With this being the first soup I learned how to make I decided to go right to the start of where I learnt the recipe and asked my mum. She begins to list off ingredients and pauses to say “I’m trying to remember where I got this recipe but I guess I just have it in my head now”. She gives me rough estimates of how many teaspoons, and how she adapts the recipe to what else she has, whether that’s parsnips instead of turnips or leeks instead of onions but highlights the importance of balance between sweet, salty, and earthy flavours. As she recalls the steps she keeps repeating “You’ll know yourself cause you cook” and again I feel as though this soup is one that teaches you not just a 123 of how to feed yourself but also how to trust yourself and the process of creating. My tip would be to trust your nose, use your eyes, and taste along the way cause you might even still be adding more salt when it’s dished up, it’s up to you.
I’ve done my best at putting the recipe into words and steps but truly this is a soup you follow with your heart. And in the words of my mum “The more you do it the more you’ll know”
LENTIL SOUP: HOW I WAS TAUGHT.
Ingredients
1 large onion (can use leek but if doing that don’t use onion too) Diced
Stick of celery Diced
Carrots (for colour) 5 or 6. Diced
1/4 Turnip (for earthiness but be aware it can be overpowering) (can be substituted with some parsnips). Diced
1 large Potato (doesn’t matter what kind. Is essential to offset the sweetness of the other veg). Diced
Around a quarter of a bag of red lentils
1L of Stock Veg, chicken or Ham (as long as everything is covered along with some more as it goes on)
1 or 2 Bay leaves
Small teaspoon of nutmeg
1 teaspoon of smoked paprika (Mum said this was cause her mum would have used ham hock, which she doesn’t always use but gives it that essence of smokey meatiness)
Fresh parsley (a good handful) finely chopped
25g of butter







Method
In a large pot melt your butter and start frying off the celery and onion till softened at medium heat for 5mins
Add carrots, stir, and coat in butter, then the potato, stir and coat, and then your turnip followed by a stir and coat. fry them all off for around 3-5mins
Scrunch in a good helping of salt, cracked pepper, nutmeg, and paprika mixing through the veg for a further 2-3mins
Sprinkle in the red lentils mixing them through to make the other veg become polka dotty.

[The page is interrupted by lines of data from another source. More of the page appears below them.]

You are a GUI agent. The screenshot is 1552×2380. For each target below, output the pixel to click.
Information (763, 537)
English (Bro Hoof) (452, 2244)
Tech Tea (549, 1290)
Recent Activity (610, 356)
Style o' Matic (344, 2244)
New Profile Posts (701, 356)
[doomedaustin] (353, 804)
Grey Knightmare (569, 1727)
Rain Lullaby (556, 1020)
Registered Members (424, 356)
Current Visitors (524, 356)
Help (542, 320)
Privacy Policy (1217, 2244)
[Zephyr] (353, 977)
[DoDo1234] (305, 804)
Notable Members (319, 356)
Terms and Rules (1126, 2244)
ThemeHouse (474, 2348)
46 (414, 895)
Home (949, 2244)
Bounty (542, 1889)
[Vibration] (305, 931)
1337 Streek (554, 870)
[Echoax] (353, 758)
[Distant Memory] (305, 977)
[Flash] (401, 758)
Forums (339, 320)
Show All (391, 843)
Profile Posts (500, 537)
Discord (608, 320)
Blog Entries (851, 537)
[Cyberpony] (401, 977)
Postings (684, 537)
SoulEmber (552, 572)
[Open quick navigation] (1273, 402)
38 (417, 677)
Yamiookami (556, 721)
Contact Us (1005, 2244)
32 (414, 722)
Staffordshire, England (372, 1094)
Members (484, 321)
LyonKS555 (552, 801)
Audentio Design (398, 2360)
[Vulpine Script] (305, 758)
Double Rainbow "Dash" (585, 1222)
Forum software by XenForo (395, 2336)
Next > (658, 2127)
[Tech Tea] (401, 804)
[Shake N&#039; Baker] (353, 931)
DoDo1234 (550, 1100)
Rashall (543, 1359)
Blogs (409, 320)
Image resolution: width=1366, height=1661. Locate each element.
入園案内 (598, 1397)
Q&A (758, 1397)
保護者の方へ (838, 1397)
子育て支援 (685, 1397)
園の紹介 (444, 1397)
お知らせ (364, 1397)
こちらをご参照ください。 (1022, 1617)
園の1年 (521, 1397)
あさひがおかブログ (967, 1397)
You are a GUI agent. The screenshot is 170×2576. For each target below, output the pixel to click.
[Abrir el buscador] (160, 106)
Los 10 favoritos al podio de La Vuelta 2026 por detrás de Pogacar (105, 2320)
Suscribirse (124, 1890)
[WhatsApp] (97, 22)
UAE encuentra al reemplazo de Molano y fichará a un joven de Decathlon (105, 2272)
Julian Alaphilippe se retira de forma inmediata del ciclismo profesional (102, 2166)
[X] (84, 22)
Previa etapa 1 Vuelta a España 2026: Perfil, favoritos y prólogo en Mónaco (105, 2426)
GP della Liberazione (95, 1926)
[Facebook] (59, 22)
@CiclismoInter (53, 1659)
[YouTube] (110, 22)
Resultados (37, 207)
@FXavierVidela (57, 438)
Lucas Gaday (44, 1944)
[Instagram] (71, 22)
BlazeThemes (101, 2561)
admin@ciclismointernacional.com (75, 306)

Pour in your stock and bring to a boil before you add your bay leaf
Bring it down to a simmer and let it bubble away until the veg is soft and the lentils have almost melted away
Remove the bay leave and zuzz, leaving some chunkiness to the pot
Taste, season a little more, add your parsley, taste again see if it needs anything else
Serve in your favorite bowl with or without a satisfying mound of ham hock, or with a sausage roll, or with thick white bread, more parsley, and a swirl of milk for good luck
I’d like you to hear your lentil soup stories as I find they are often filled with such love and comfort. I’ll write about this again as I feel there is more on the topic of lentils to explore. I read that in some cultures lentils symbolise good fortune and renewal which feels fitting to share as the first soup of the year.